→ DOCUMENT SECTION:
"""

This Saturday at the Blue Moose Taphouse, two bands who are joined at the head (i.e. overlapping personnel) will be having a CD release party, for the new Slip Silo CD. If you aren’t familiar with these guys, they’re mostly graduates of the University of Iowa Jazz program. Like other alumni (I’m looking at you, Euforquestra), they don’t just smoke cigarettes and pitch pennies in the Jazz program — you don’t go there unless you can play, and are willing to spend half of every day playing.

So The Koplant No/Slip Silo guys are serious musicians, with deep knowledge and experience in Jazz. But they grew up listening to electronic music like Aphex Twin and Boards of Canada as well, and stew their jazz ideas in electronics. Which is kinda great. Going back to the 70s there have been musicians — starting most prominently with Miles Davis and his followers — who wanted to bring ideas from other genres into Jazz. There was a brief period in the 70s when bands like Weather Report, Chick Corea, and Mahavishnu Orchestra, were fully invested in the idea of fusing Rock and Jazz. That movement exhausted itself in a haze of un-recouped major label advances and cocaine, and the Jazz world re-embraced it’s traditional roots, but for a moment, anything seemed possible.

But Koplant No & Slip Silo grew up untainted by the older jazz musician’s distaste for drum machines and sampling — “It’s just pushing buttons!” — and they’re able to see them as just another tool in their toolbox, a new way to flavor their music.

I’m going to save my Bon-est Mots for an upcoming CD review in next month’s Little Village, but suffice it to say, these guys are worth paying attention to. You can do some chin stroking, but I don’t doubt if you’re willing you could do some dancing. At any rate, 2 thumbs up for 2 bands worth your attention.

BLUE MOOSE April 14 — Door at 8/Show at 8 $5 19+ - Little Village Live Magazine (article by Kent Williams)


"Album Reviews: Slip Silo – Monsoons / Koplant No – Transit EP"

"""

→ WRITTEN EXERCISE:
In the article about the Slip Silo CD release party, which acts are named as having been fully invested in fusing Rock and Jazz during the 70s? The listing that follows comes from a separate source and has no connection to the article above.

→ MATERIAL:

"""

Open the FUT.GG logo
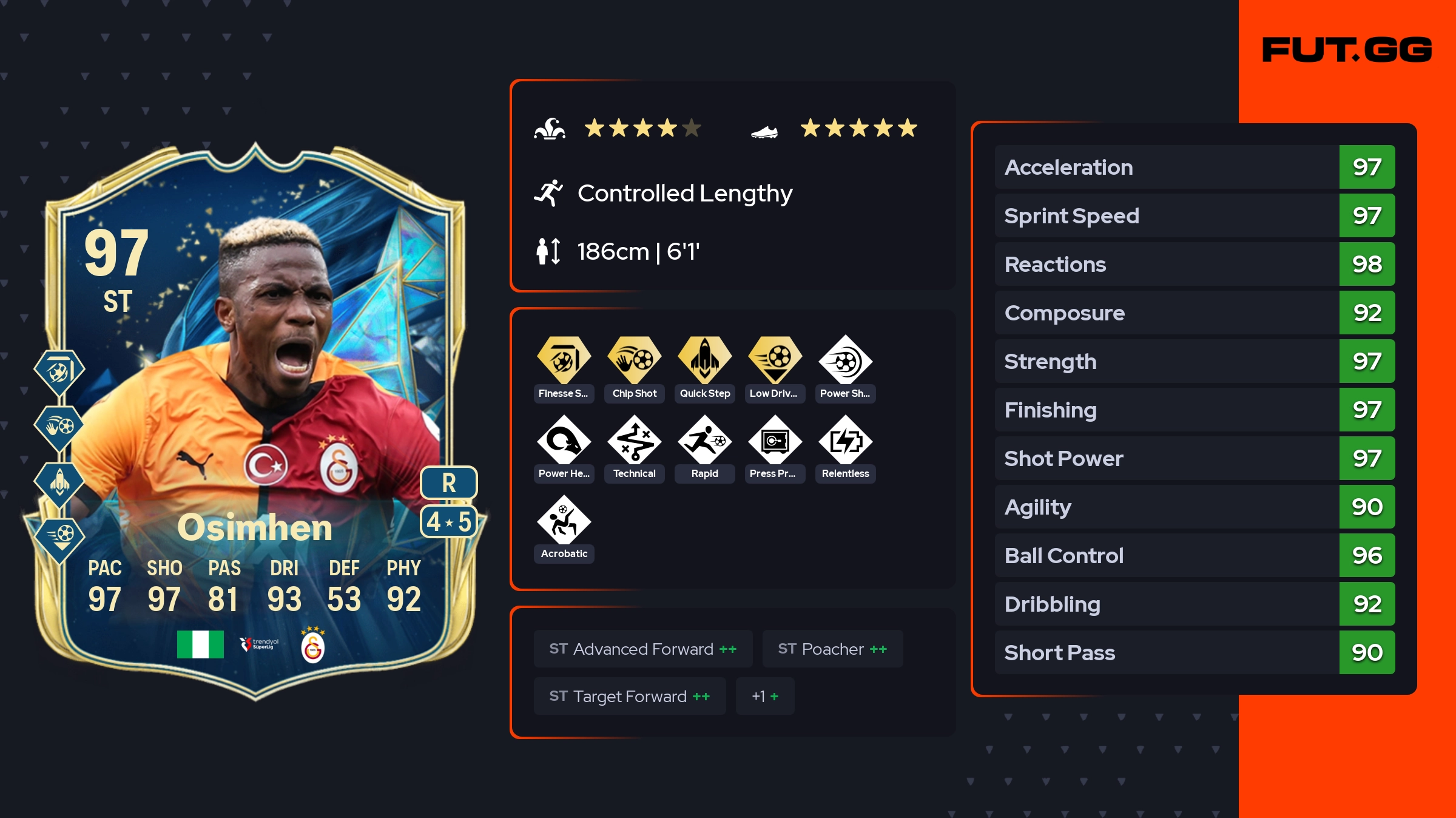 (x=1347, y=49)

"""

→ EXPECTED ANSWER:
Weather Report, Chick Corea, and Mahavishnu Orchestra.